Wild and Wooly Mexican League Indeed

Tigres Made Juninho's early goal stick
in the 1-0 win over previously unbeaten Santos

There are some pretty crazy ways to make a living. One of the craziest I can conjure up is betting on the Mexican Futbol League. It is one of the toughest leagues to figure out, and just when you think you have uncovered the trends and tendencies to decipher the league, it goes bizarro. The Wild and Wooly MFL lived up to its billing in Matchday 5.

The biggest surprise unfolded in Monterrey at the Volcan. Tigres, who routinely fail to capitalize on one of the greatest home-field advantages in the league, put a sudden end to Santos’ 4 game winning streak. The classic under achievers brought in Tuca Ferretti to get them out of the relegation zone, and so far, he has paid dividends. But there’s the rub with Tigres: when they get fat and happy, their motivation wanes, and they end the year fighting off a relegation calamity. Tuca shouldn’t have that problem, but this team has had iron-fisted coaches before… and it didn’t matter. Stay Tuned.

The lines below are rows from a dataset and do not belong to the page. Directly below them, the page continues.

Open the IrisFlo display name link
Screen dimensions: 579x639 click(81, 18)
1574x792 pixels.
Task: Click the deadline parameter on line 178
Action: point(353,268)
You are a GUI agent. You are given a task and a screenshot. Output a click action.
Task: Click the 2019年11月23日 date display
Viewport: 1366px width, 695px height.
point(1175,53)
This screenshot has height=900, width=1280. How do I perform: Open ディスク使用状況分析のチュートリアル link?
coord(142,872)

As for Santos, they started the season like a runaway train. They breached the goal 12 times in their first 4 games while only conceding once (and they notched 5 more in their first CCL match away to Joe Public). Santos has shown to be one of the best sides of the league, The loss at Tigres should only be a minor bump on the way to the Liguilla. Should be. Who knows?

Over the past two years, Monterrey has shed their underachieving reputation to become one of the strongest teams in the league. Even though they fell victim to a stoppage time equalizer in Pachuca on Saturday, they extended their regular season streak without a loss to 20 games. Victor Manuel Vucetich continues to do an excellent job with Rayados. It is not surprising. He has had success in every one of his coaching stops and should merit serious consideration to fill the vacancy with the National team. Shame he won’t even get a sniff. I’m sure Rayados fans won’t mind, though. A great signing for them.

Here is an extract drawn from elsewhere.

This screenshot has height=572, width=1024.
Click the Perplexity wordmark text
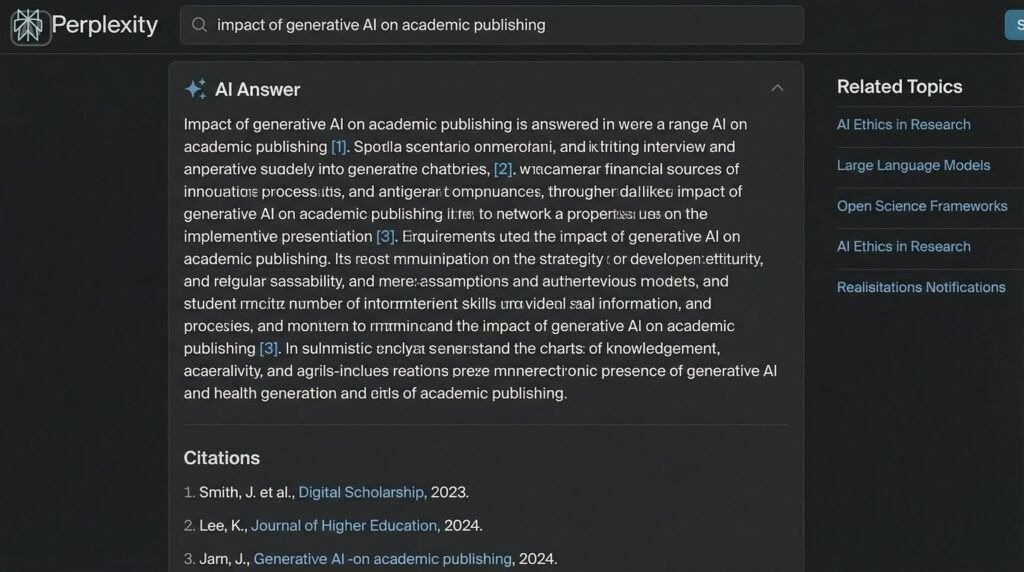pos(104,25)
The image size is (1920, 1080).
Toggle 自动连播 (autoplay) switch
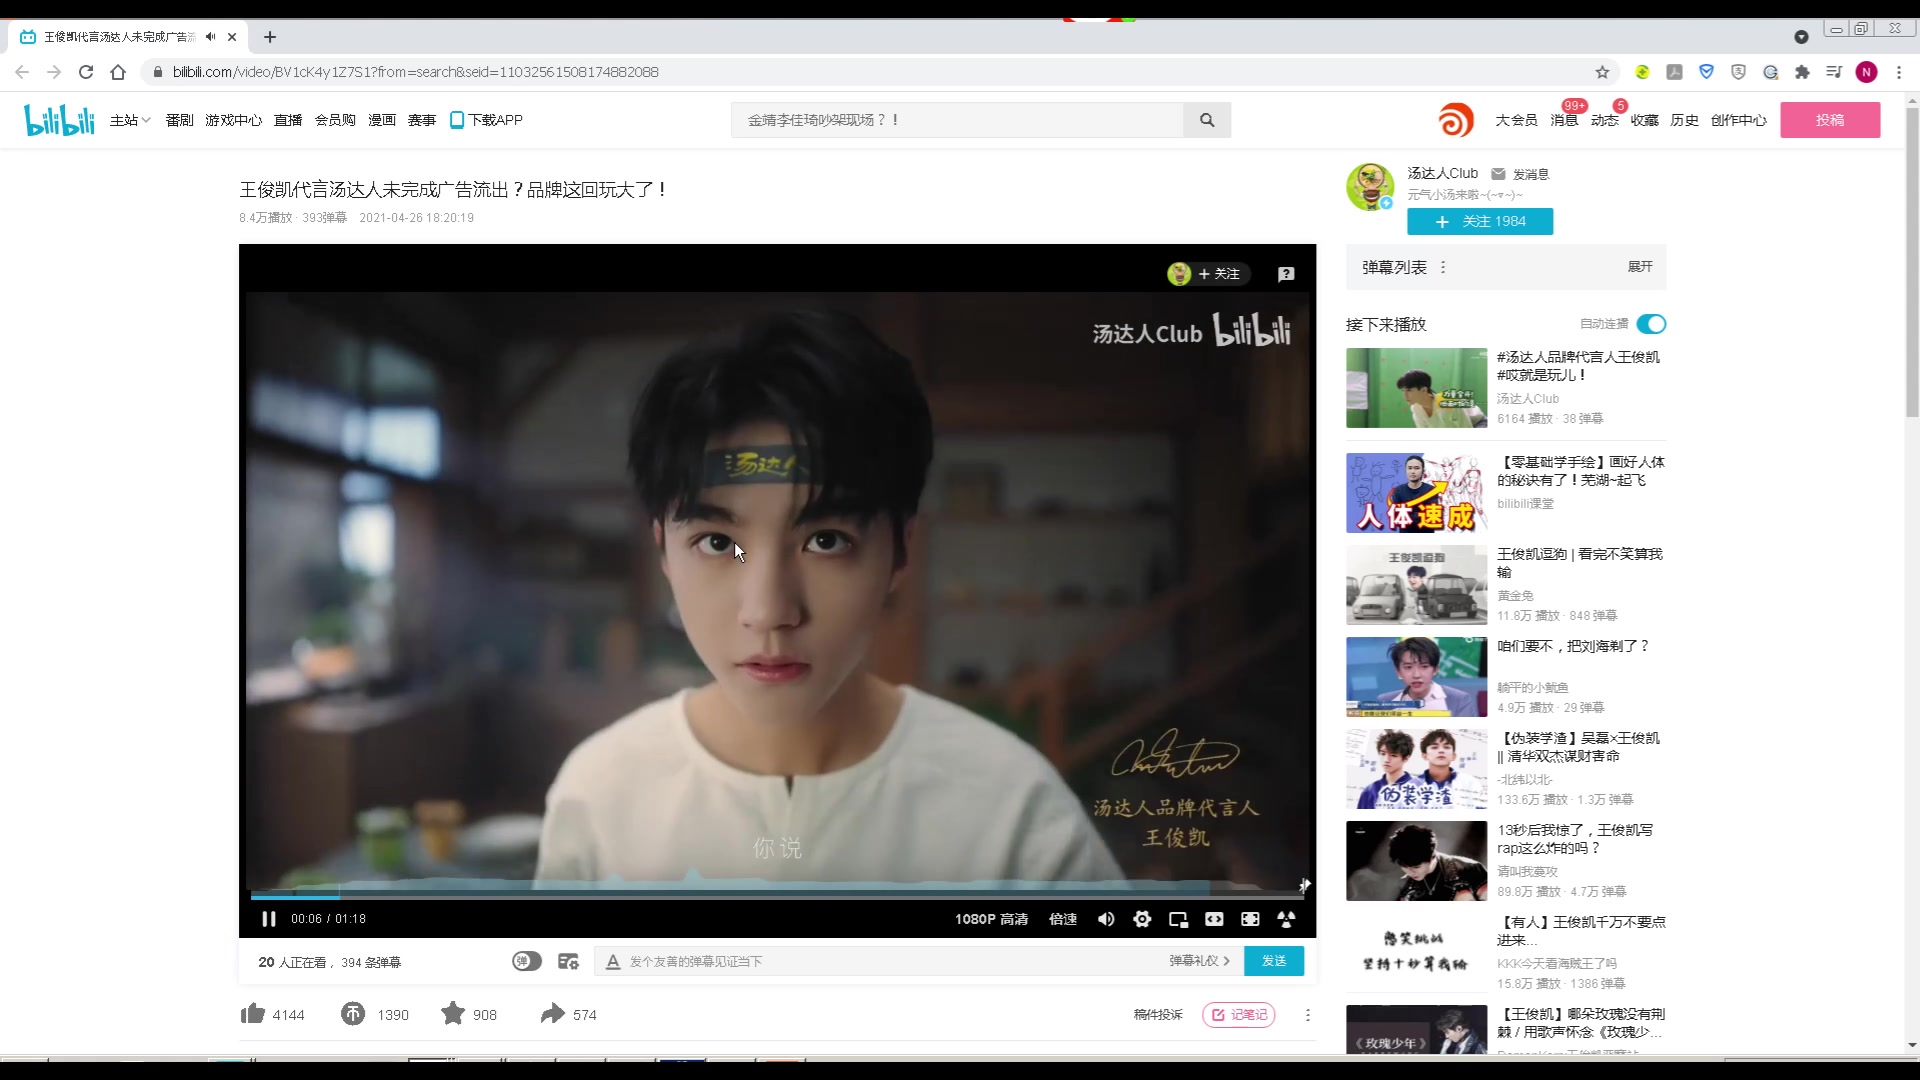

Last year, the consensus around the league was that Christian “Chaco” Jimenez was the biggest transfer bust of the league. Jimenez, who had been so good for so long with Pachuca, looked like a player with two left feet at Cruz Azul. It was only a matter of time, though. Chaco’s hat trick for Cruz Azul in the Chiapan jungle was the differ3ence for the cementeros. They won 3-2, sending Chiapas deeper into a relegation crisis while Cruz Azul sits tied atop the league with Santos.

Two words that are mentioned together in the same sentence , Atlas and crisis, is hardly a surprise. The academicos have bumbled their way to only one draw in the first 5 games. The cruelest blow came at the hands of Toluca, who won their first game of the year with zinha’s 2nd half stoppage strike. Naturally, there has to be someone to blame for this latest atrocity. Who better than the coach? Carlos Ischia, who last year was lauded for his style and incorporation of the youngsters therein, couldn’t escape the machete.

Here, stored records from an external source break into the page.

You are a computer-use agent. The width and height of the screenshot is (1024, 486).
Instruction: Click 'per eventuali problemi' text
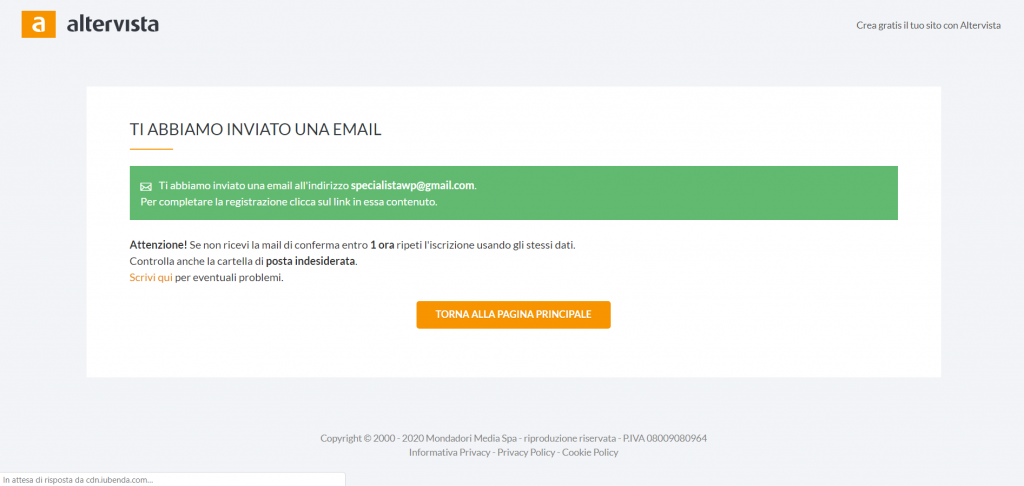[229, 278]
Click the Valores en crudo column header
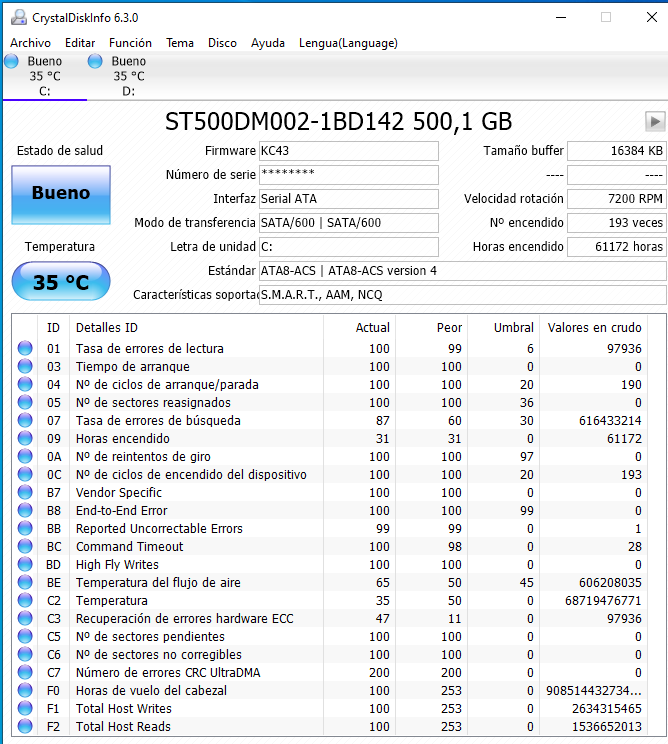668x744 pixels. 593,328
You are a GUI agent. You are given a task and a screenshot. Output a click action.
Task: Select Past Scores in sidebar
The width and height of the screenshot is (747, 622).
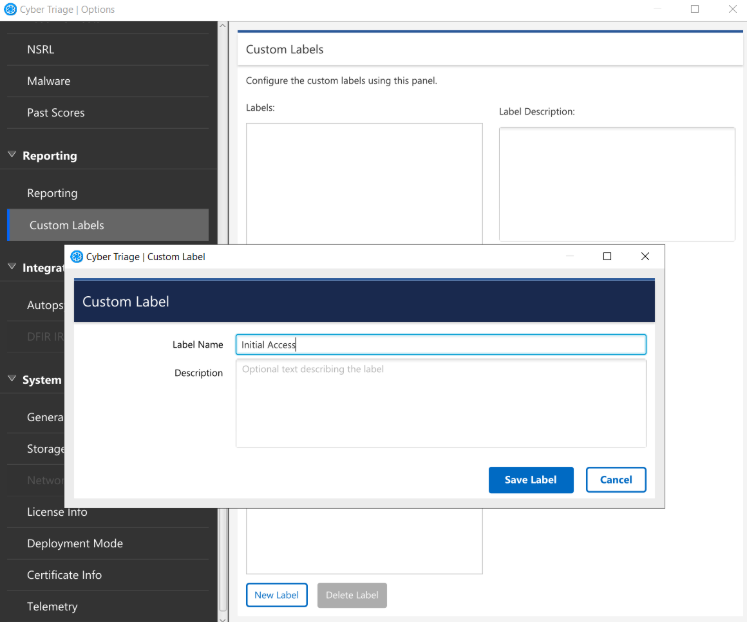pyautogui.click(x=55, y=113)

Ischia wasn’t the only coach that stepped down, though. Jose Luis Sanchez Solis, the animated, colorful Puebla coach, stepped down (again) in protest to the settlement that was reached by Puebla’s owners (anf the 4-1 loss to Pumas). Chelis has resigned and unresigned more than Brett Favre has retired and unretired. But this time it might stick, as he eviscerated, then used the ashes of the bridge with the club to write salty, unpleasant messages on club’s walls.

To be fair to Chelis, neither of the disputed owners are the most noble of characters, far from it. He made it clear he wants no part of the new ownership headed by Ricardo Henaine, whom he considers a despicable human being (his words). There is an open spot in Atlas, Chelis, go for it.

So another crazy week in the MFL. Would we expect anything less?